BEGIN THE INPUT

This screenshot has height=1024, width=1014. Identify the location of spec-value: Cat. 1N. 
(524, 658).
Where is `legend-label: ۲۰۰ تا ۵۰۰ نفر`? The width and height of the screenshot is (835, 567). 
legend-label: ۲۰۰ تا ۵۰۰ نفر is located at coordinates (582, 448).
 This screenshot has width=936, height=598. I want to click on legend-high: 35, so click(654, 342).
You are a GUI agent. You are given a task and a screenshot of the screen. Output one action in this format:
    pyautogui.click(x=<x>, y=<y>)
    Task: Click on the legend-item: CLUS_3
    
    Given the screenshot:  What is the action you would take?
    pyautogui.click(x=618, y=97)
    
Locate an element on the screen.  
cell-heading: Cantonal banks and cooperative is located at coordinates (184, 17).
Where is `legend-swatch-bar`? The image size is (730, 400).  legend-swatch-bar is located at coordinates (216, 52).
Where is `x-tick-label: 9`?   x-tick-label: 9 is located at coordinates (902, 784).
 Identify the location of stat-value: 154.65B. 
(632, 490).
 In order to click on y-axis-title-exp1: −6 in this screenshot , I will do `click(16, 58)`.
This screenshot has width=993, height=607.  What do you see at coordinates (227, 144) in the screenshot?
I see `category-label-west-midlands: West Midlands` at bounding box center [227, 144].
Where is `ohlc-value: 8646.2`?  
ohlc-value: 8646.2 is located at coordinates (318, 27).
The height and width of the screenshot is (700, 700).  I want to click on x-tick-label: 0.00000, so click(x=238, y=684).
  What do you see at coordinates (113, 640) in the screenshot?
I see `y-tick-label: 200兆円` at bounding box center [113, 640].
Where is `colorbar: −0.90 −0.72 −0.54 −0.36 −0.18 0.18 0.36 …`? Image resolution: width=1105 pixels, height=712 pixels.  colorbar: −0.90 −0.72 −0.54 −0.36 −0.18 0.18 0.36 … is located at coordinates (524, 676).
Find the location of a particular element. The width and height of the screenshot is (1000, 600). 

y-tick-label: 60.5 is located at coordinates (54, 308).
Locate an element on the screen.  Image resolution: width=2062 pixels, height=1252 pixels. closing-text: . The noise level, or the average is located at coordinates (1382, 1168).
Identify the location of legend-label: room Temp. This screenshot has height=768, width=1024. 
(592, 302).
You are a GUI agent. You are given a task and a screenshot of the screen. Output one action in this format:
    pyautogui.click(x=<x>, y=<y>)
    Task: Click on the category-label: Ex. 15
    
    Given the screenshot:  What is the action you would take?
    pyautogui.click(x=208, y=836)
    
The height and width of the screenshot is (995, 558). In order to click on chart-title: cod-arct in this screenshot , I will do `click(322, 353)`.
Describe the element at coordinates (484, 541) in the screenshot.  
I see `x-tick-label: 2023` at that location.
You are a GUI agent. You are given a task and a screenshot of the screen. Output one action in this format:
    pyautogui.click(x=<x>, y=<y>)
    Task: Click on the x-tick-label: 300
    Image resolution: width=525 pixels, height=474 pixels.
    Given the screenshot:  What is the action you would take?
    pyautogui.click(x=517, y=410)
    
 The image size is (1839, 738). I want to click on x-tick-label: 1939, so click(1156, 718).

END THE INPUT

Copy every line above word for word, with nothing changed or left out.

__YOUR RESPONSE__
This screenshot has height=1024, width=1014. Identify the location of spec-value: Cat. 1N. 
(524, 658).
Where is `legend-label: ۲۰۰ تا ۵۰۰ نفر`? The width and height of the screenshot is (835, 567). 
legend-label: ۲۰۰ تا ۵۰۰ نفر is located at coordinates (582, 448).
 This screenshot has width=936, height=598. I want to click on legend-high: 35, so click(654, 342).
You are a GUI agent. You are given a task and a screenshot of the screen. Output one action in this format:
    pyautogui.click(x=<x>, y=<y>)
    Task: Click on the legend-item: CLUS_3
    
    Given the screenshot:  What is the action you would take?
    pyautogui.click(x=618, y=97)
    
Locate an element on the screen.  
cell-heading: Cantonal banks and cooperative is located at coordinates (184, 17).
Where is `legend-swatch-bar`? The image size is (730, 400).  legend-swatch-bar is located at coordinates (216, 52).
Where is `x-tick-label: 9`?   x-tick-label: 9 is located at coordinates (902, 784).
 Identify the location of stat-value: 154.65B. 
(632, 490).
 In order to click on y-axis-title-exp1: −6 in this screenshot , I will do `click(16, 58)`.
This screenshot has width=993, height=607.  What do you see at coordinates (227, 144) in the screenshot?
I see `category-label-west-midlands: West Midlands` at bounding box center [227, 144].
Where is `ohlc-value: 8646.2`?  
ohlc-value: 8646.2 is located at coordinates (318, 27).
The height and width of the screenshot is (700, 700).  I want to click on x-tick-label: 0.00000, so click(x=238, y=684).
  What do you see at coordinates (113, 640) in the screenshot?
I see `y-tick-label: 200兆円` at bounding box center [113, 640].
Where is `colorbar: −0.90 −0.72 −0.54 −0.36 −0.18 0.18 0.36 …`? Image resolution: width=1105 pixels, height=712 pixels.  colorbar: −0.90 −0.72 −0.54 −0.36 −0.18 0.18 0.36 … is located at coordinates (524, 676).
Find the location of a particular element. The width and height of the screenshot is (1000, 600). 

y-tick-label: 60.5 is located at coordinates (54, 308).
Locate an element on the screen.  Image resolution: width=2062 pixels, height=1252 pixels. closing-text: . The noise level, or the average is located at coordinates (1382, 1168).
Identify the location of legend-label: room Temp. This screenshot has height=768, width=1024. 
(592, 302).
You are a GUI agent. You are given a task and a screenshot of the screen. Output one action in this format:
    pyautogui.click(x=<x>, y=<y>)
    Task: Click on the category-label: Ex. 15
    
    Given the screenshot:  What is the action you would take?
    pyautogui.click(x=208, y=836)
    
The height and width of the screenshot is (995, 558). In order to click on chart-title: cod-arct in this screenshot , I will do `click(322, 353)`.
Describe the element at coordinates (484, 541) in the screenshot.  
I see `x-tick-label: 2023` at that location.
You are a GUI agent. You are given a task and a screenshot of the screen. Output one action in this format:
    pyautogui.click(x=<x>, y=<y>)
    Task: Click on the x-tick-label: 300
    Image resolution: width=525 pixels, height=474 pixels.
    Given the screenshot:  What is the action you would take?
    pyautogui.click(x=517, y=410)
    
 The image size is (1839, 738). I want to click on x-tick-label: 1939, so click(1156, 718).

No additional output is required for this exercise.